Chapter four looks at ‘Tiny Irritants’: those thousand natural shocks that flesh is heir to which make life absurdly painful, like thorns in the flesh in Theocritus (4.55). Small things can really hurt our bodies – Seneca knows how torture works (Epistles 24.14) – and wreck our relationships with the ‘pinching shoe’ of annoying spousal habits. They can also be funny: so when the Musca brothers are brushed away like flies (muscas: Cicero De Oratore 2.247), we have an ancient precedent for Michael Heseltine telling us that Ed Balls was talking balls. People who are objectionable are described as tiny irritants but given a ‘heavy’ soubriquet: so, the girl who gets the better of the poet in Catullus 10 is molesta (from moles (‘heavy weight’ or ‘mass’)) as is Horace’s pest in Satires 1.9. Minor health concerns can (and do) wreck our lives, and Gowers splendidly dissects the use of eye troubles as both a symptom and a metaphor (p.88). Cicero’s letters deal with the political molestiae but home in on his chronic lippitudo which irritates (and irrigates) his eyes and so which ‘might mimic (or cover up) the signs of true emotion’. The chapter ends with the stone in the shoe – that pinching marital shoe again – but concludes wisely that Cicero (like other politicians then and now) was ‘perhaps never entirely comfortable in his own skin’ (p. 95).

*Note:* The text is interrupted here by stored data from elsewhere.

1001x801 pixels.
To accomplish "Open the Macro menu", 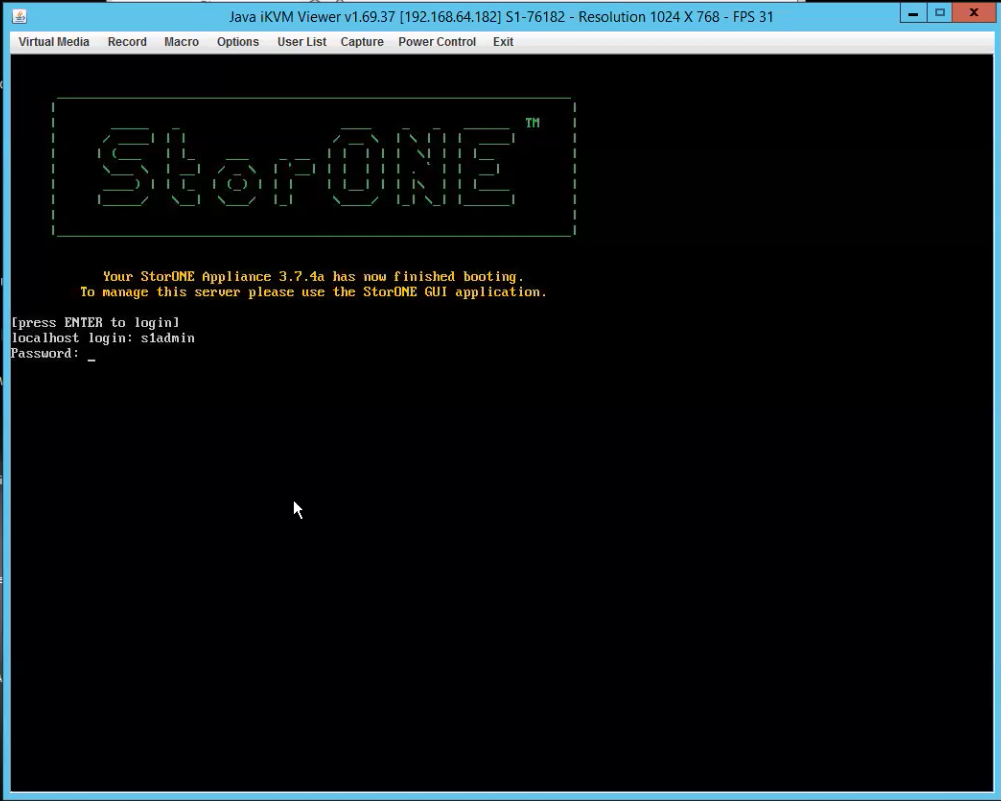I will pos(181,42).
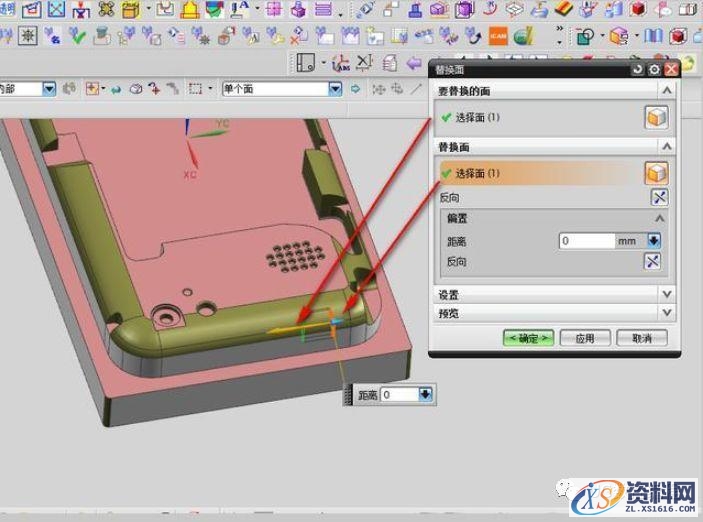Open the 单个面 face rule dropdown
This screenshot has height=522, width=703.
[336, 89]
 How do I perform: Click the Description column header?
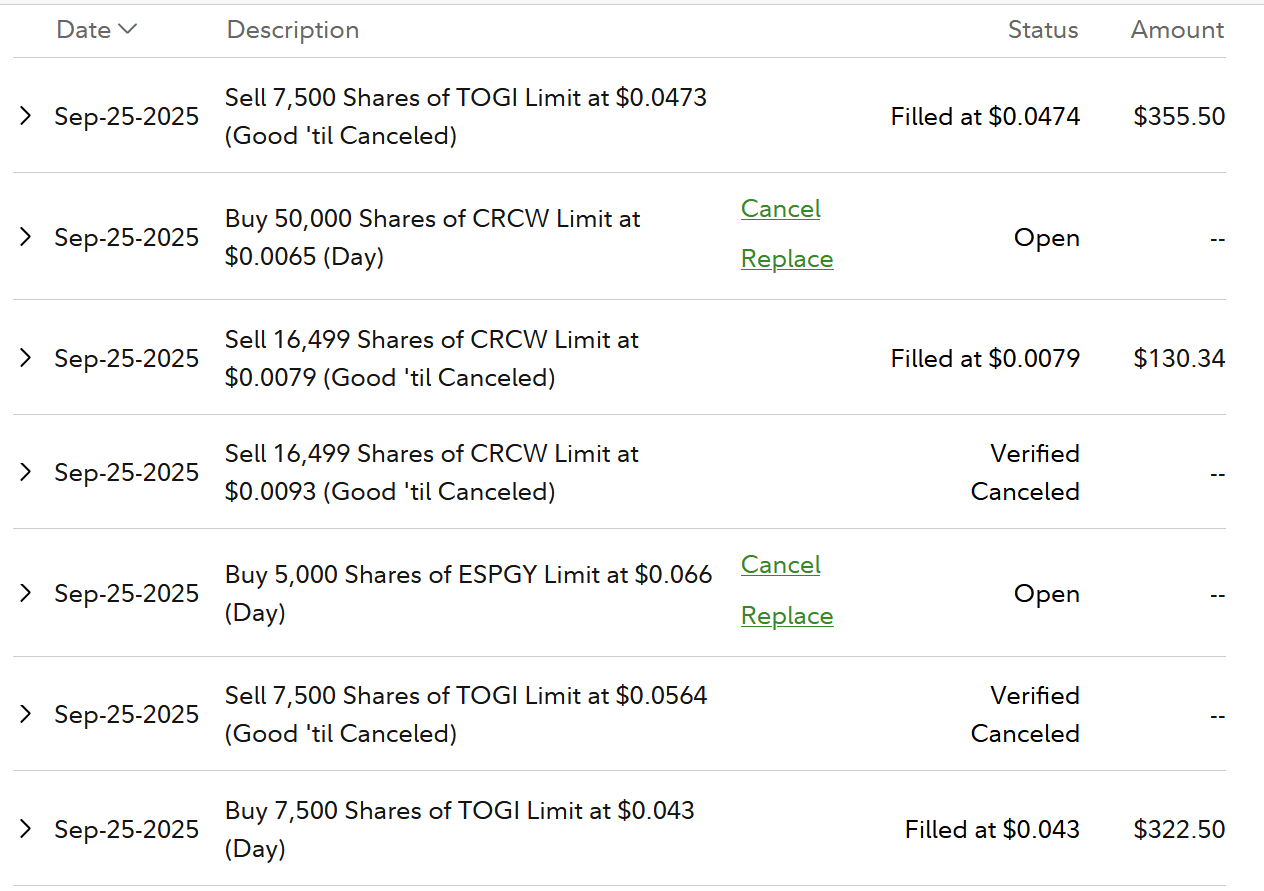coord(293,30)
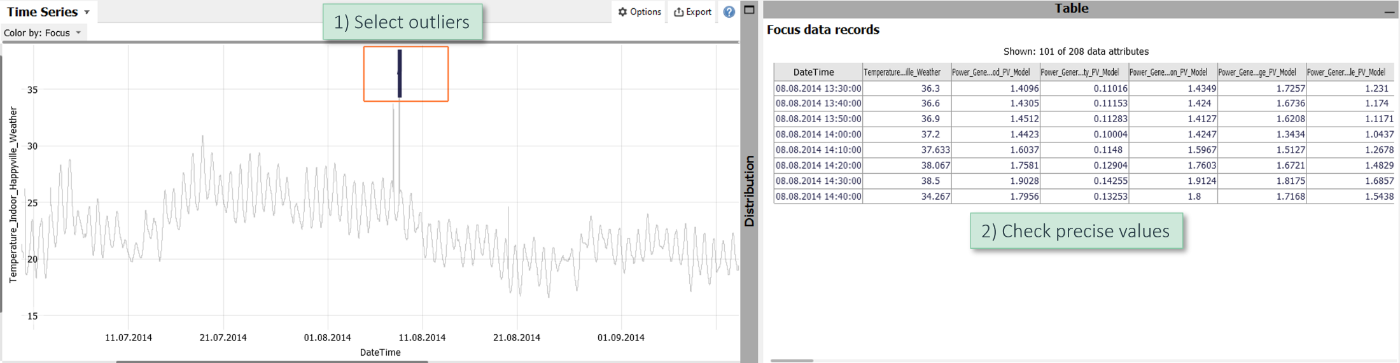Select the row for 08.08.2014 13:30:00
The image size is (1400, 363).
pyautogui.click(x=1084, y=88)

The final chapter looks at the diminutive in language, literature and life, drawing together some of the themes in this wide-ranging book: ‘minor feelings and discomforts; small things as portable extensions of the human body; not-yetness and not-quiteness; precise calibration; and striving towards points’ (p. 96). ‘Useless-seeming’ diminutive forms of nouns, names, and adjectives turn out to have many uses which Gowers expertly unpacks. They are used both for sentimental reasons – think of Cicero’s Tulliola mea for his daughter Tullia – and also to show withering contempt for people who deserve it. Cicero used them as put-downs (pp. 115–9) when belittling philosophical opponents such as the ‘tough little man’ (forticulus) Epicurus who talks about ‘little bodies’ (corpuscula) when he means atoms, or when mocking his political rivals as in the case of Pulchellus noster Clodius. Virgil showed in his use of language that small pests such as weevils can be big problems for the farmer: Cicero affects to do the reverse, with variable results.

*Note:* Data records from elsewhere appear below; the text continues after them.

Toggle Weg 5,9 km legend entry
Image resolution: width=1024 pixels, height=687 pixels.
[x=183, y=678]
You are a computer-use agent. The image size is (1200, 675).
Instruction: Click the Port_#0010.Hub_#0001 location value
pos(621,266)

The book is small but (almost) perfectly formed: I noticed a few tiny irritant errors but none which spoiled the argument or the interest. There are 24 images (both monochrome and colour), 13 pages of bibliography, and a general index. All Latin and Greek is translated into clear English, and the book is written in Gowers’ characteristically engaging and witty style which makes reading it a pleasure as well as an education. I would envisage it being available in sixth-form libraries as perfect extension material for students of Classics, and the link to this open access title could well be sent to them for download.